[Document passage start]
And, and on that, that, that final, that final point. How do you think what's my question, I suppose my question is how should coach will organize it? Because I think that, you know, w when, if, and when government support comes in for the sector, or if, and when theater start to reopen, I think that the, uh, focus is going to be on people trying to recoup, you know, four to six to 12 months lost revenue. And so therefore they will, um, you know, there'll be programming shows that are, you know, bankers, as it were, you know, they feel that, that going to be an easy sell, which could crowd out. I've seen some people worried about crowding out new, uh, crowding out in complex riskier work, how, and I think the sector is either, you know, it seems to oscillate between being very, very good at thinking about and measuring impact and, and evaluating the work that it's done, and then very, very bad and stuff just happens. And then that people barrel onto the next thing. Do you have a framework or recommendations about how people should be looking to measure and evaluate the work that they do when it comes to particularly when it comes to audience experience?

Speaker 2:

I mean, it's going to be an extraordinarily difficult time, no matter what happens next for theaters and for people working in the arts. So I am wary of drawing my own definitive judgments about what people who are very good at their jobs should be doing. However, what I will say is it's extremely clear from everything that has happened over the past couple of years, that what the arts desperately needs a broader, more representative range of people empowered to make those key decisions. Because if value is, is culturally coded and is a personal thing and is embedded in, I'm going to say that to him again, in white supremacist models of social and cultural value, then obviously some works are going to seem more of a risk and to be judged unfairly, or in ways that in ways that small representative decision-makers might be able to capitalize on, I think that we need to get away from that narrative of work, being a risk and think about who gets to judge what counts as risky.
[Document passage end]
[Dataset section start]
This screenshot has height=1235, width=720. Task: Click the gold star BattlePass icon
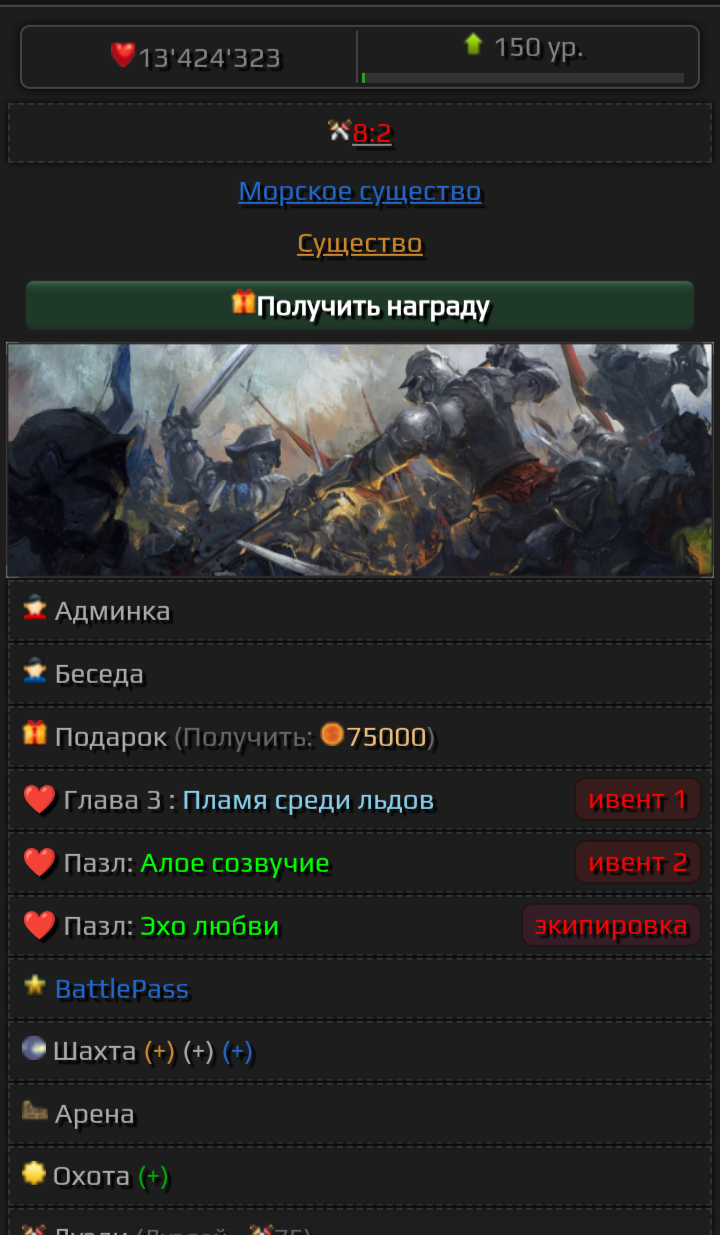pos(35,985)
[Dataset section end]
§ **What you should do**
According to the interview transcript, what does the second speaker say the arts desperately need?

§ **Written answer**
A broader, more representative range of people empowered to make the key decisions.